▶ _What you are asked to do_: Each line holding the word "indicator" must appear in the answer, copied from the entries.

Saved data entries
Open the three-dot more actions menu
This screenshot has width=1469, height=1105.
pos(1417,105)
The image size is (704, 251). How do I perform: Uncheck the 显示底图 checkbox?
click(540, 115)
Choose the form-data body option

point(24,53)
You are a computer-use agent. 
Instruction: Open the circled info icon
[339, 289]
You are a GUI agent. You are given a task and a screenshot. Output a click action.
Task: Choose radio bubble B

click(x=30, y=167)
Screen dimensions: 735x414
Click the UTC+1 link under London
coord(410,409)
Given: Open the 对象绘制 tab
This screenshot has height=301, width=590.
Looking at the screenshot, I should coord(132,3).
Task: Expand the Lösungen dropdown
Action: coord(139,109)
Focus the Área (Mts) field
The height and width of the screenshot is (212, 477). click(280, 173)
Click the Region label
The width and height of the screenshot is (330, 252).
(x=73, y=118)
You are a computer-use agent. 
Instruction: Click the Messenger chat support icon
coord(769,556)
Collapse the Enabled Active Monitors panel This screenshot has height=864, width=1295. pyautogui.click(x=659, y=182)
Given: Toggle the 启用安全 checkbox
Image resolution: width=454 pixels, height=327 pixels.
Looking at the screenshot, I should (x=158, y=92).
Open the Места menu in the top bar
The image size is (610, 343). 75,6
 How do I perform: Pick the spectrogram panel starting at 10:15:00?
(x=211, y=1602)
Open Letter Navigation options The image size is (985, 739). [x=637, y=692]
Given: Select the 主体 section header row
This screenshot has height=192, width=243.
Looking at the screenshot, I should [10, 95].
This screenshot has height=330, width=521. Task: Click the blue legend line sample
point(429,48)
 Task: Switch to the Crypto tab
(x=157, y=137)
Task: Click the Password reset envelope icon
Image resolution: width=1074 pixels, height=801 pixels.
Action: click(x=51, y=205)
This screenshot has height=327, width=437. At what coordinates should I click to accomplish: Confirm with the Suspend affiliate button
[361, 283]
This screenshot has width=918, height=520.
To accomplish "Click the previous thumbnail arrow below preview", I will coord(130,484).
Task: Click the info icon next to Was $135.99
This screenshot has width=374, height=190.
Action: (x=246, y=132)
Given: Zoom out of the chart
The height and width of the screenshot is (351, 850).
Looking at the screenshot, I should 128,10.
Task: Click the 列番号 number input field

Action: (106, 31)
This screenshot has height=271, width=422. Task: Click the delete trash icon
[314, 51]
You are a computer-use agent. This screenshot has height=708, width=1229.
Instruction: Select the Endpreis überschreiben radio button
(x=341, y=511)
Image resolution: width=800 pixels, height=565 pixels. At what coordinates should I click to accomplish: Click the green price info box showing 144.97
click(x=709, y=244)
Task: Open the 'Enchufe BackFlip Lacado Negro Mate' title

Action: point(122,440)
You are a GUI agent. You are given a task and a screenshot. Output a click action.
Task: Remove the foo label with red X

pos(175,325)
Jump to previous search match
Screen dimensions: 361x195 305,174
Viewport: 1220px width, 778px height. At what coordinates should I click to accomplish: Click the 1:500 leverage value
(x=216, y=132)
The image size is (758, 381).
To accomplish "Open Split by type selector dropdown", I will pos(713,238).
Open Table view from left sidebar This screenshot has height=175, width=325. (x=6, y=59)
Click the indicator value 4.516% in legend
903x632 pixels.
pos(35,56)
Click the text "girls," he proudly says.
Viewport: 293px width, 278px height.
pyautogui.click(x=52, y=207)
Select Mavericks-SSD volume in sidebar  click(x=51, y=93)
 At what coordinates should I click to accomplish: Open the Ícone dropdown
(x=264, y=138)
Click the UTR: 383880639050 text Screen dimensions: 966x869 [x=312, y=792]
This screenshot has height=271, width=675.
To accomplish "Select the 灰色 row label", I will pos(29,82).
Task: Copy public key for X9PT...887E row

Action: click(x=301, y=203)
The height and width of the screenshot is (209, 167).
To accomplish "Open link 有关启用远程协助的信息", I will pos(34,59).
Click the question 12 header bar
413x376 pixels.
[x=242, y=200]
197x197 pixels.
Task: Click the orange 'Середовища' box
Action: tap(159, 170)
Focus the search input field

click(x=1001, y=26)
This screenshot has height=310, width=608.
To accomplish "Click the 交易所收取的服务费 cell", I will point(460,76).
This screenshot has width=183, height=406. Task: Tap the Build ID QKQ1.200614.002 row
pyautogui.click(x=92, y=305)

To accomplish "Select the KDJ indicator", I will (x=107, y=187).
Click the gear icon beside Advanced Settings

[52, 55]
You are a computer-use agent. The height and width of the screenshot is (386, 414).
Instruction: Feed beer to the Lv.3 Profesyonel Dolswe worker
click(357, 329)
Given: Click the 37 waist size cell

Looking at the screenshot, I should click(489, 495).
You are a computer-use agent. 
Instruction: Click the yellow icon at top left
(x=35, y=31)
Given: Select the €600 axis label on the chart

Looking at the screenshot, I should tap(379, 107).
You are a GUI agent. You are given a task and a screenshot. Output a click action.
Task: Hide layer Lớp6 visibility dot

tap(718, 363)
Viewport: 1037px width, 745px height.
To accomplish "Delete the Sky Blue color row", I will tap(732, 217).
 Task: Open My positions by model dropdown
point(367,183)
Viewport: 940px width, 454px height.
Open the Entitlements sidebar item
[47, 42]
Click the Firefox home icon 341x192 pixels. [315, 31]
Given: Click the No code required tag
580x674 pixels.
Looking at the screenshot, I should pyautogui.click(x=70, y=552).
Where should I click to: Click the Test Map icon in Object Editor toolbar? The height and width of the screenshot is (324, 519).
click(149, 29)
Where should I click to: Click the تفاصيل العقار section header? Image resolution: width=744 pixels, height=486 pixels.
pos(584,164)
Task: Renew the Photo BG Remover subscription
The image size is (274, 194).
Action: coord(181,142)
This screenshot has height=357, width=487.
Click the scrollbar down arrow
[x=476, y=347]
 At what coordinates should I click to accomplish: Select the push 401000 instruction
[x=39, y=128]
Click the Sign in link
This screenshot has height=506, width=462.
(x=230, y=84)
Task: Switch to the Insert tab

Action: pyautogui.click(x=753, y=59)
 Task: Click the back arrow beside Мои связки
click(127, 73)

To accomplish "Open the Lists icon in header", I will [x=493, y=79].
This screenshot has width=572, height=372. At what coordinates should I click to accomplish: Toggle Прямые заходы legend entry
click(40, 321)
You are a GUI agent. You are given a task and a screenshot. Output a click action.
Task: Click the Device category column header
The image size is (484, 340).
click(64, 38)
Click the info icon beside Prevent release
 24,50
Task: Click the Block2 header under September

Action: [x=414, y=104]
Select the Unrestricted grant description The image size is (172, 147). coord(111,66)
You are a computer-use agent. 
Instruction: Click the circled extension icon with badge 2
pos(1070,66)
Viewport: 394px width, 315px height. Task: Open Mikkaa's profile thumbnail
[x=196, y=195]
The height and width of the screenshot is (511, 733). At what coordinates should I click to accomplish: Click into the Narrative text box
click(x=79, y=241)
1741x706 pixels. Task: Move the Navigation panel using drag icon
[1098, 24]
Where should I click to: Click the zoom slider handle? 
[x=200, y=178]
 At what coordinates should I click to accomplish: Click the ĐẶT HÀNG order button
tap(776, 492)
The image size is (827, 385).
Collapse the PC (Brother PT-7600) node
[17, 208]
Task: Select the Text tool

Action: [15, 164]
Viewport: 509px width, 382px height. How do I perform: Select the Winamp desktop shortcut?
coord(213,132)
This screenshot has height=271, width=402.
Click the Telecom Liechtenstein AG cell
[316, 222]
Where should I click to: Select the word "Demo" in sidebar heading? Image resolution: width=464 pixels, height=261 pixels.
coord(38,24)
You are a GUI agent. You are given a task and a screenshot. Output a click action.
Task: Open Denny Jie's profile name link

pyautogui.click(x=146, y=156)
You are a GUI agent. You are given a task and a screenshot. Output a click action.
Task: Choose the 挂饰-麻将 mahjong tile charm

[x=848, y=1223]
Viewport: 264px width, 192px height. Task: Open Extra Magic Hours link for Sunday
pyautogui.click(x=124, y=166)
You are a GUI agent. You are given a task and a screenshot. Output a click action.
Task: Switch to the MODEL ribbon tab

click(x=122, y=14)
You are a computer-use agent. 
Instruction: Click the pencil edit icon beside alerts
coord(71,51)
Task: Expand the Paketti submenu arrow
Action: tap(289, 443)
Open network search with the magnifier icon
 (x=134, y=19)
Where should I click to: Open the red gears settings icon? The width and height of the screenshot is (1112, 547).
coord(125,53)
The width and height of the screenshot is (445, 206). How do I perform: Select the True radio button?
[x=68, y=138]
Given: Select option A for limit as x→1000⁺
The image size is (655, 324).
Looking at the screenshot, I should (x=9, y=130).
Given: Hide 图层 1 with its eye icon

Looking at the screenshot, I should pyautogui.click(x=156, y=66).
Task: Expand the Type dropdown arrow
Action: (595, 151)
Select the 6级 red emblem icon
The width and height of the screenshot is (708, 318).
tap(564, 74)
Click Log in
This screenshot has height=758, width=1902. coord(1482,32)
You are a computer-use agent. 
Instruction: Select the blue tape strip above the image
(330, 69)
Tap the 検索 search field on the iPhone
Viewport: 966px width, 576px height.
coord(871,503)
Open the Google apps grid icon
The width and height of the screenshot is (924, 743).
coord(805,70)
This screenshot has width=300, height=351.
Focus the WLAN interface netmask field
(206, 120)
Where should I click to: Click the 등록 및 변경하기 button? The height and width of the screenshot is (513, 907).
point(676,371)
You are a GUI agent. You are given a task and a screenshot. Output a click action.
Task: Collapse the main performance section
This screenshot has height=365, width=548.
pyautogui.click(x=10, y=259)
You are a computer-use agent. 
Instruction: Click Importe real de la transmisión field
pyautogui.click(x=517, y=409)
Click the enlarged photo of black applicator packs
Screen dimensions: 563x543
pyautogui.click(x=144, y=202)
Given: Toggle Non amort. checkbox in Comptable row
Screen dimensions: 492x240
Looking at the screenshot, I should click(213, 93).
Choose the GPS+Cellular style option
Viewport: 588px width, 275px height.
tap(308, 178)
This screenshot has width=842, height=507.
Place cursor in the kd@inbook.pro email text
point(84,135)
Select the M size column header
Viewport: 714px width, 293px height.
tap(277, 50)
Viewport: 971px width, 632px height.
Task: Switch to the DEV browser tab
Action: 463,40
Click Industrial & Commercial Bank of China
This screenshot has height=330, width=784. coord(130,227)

▶ _Exercise answer_:
Click the indicator value 4.516% in legend
To accomplish "Select the KDJ indicator", I will (x=107, y=187).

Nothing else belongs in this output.